_Material for this task_

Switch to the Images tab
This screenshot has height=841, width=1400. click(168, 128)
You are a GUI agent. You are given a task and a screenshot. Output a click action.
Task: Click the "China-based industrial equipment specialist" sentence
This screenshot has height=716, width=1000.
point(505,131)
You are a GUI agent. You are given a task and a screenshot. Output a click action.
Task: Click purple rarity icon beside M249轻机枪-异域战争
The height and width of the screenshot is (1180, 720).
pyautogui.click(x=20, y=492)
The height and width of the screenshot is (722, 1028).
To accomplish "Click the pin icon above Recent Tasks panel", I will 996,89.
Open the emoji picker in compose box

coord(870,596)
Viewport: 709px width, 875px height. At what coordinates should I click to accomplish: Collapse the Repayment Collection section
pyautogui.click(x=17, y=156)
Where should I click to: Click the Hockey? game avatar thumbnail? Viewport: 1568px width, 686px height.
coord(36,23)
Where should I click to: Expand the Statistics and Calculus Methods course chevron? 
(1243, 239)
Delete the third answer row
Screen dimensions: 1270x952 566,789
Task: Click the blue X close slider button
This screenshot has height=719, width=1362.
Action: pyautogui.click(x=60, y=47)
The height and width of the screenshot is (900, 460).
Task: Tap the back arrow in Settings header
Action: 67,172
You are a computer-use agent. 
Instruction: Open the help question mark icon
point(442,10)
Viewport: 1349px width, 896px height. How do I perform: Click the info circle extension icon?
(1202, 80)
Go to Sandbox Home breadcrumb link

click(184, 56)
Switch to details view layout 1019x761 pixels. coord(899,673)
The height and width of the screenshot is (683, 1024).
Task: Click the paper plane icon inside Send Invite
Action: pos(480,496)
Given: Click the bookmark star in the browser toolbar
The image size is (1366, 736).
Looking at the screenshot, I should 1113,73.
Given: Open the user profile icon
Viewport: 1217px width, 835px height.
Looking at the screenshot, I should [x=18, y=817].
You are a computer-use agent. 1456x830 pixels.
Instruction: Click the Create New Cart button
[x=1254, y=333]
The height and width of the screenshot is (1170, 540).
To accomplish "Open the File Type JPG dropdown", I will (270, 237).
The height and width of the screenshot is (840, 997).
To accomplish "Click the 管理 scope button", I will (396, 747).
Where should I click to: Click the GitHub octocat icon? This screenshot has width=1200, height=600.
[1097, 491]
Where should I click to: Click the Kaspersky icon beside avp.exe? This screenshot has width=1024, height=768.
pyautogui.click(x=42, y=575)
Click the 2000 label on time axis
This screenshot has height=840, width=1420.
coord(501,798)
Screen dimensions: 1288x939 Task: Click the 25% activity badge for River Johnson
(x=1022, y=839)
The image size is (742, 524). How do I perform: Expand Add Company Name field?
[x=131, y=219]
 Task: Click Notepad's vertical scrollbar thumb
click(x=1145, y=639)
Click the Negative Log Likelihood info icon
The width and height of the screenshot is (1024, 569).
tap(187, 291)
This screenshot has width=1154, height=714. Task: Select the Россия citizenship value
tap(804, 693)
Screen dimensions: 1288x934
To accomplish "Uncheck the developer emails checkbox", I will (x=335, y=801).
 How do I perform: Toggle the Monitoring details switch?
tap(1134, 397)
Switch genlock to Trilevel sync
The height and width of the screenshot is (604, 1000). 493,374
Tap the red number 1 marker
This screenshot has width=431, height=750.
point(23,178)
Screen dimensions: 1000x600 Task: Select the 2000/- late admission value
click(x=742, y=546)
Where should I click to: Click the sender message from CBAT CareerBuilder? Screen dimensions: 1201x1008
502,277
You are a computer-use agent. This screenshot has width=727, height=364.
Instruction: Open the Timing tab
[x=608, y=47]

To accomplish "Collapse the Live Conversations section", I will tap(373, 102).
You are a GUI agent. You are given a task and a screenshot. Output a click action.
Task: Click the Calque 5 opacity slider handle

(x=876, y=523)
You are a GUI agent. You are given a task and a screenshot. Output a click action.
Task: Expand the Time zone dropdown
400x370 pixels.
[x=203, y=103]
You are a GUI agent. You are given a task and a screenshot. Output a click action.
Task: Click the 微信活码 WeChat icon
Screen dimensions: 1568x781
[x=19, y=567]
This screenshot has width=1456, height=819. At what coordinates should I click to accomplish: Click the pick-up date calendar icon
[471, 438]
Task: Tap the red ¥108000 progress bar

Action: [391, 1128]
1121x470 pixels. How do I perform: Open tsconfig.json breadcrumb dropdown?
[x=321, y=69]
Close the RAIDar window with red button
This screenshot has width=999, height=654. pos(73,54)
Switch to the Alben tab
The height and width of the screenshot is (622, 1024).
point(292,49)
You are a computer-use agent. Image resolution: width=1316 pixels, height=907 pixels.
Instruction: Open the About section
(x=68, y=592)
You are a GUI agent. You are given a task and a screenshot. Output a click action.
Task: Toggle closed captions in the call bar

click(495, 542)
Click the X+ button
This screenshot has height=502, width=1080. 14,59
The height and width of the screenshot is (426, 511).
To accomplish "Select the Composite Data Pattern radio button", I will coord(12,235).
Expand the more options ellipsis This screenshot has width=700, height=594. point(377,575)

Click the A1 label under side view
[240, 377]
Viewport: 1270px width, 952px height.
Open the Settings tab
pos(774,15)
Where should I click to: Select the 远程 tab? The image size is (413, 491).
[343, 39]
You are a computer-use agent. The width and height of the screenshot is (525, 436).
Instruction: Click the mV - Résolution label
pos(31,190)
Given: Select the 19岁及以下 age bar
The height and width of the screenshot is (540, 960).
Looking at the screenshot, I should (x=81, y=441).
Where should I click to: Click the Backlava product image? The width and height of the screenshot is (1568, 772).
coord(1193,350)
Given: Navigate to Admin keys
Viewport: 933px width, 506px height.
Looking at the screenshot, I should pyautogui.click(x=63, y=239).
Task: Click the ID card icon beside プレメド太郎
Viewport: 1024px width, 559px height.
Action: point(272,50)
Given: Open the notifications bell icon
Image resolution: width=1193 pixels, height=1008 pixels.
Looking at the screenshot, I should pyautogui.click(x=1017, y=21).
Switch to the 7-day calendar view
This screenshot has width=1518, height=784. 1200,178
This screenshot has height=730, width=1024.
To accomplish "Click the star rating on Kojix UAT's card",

_Your objective_
Format the lines from the start of the records through the line containing "pyautogui.click(x=17, y=156)" as a numbered list, leaving out blank lines.

_Output for this task_
1. Switch to the Images tab
2. This screenshot has height=841, width=1400. click(168, 128)
3. You are a GUI agent. You are given a task and a screenshot. Output a click action.
4. Task: Click the "China-based industrial equipment specialist" sentence
5. This screenshot has height=716, width=1000.
6. point(505,131)
7. You are a GUI agent. You are given a task and a screenshot. Output a click action.
8. Task: Click purple rarity icon beside M249轻机枪-异域战争
9. The height and width of the screenshot is (1180, 720).
10. pyautogui.click(x=20, y=492)
11. The height and width of the screenshot is (722, 1028).
12. To accomplish "Click the pin icon above Recent Tasks panel", I will 996,89.
13. Open the emoji picker in compose box
14. coord(870,596)
15. Viewport: 709px width, 875px height. At what coordinates should I click to accomplish: Collapse the Repayment Collection section
16. pyautogui.click(x=17, y=156)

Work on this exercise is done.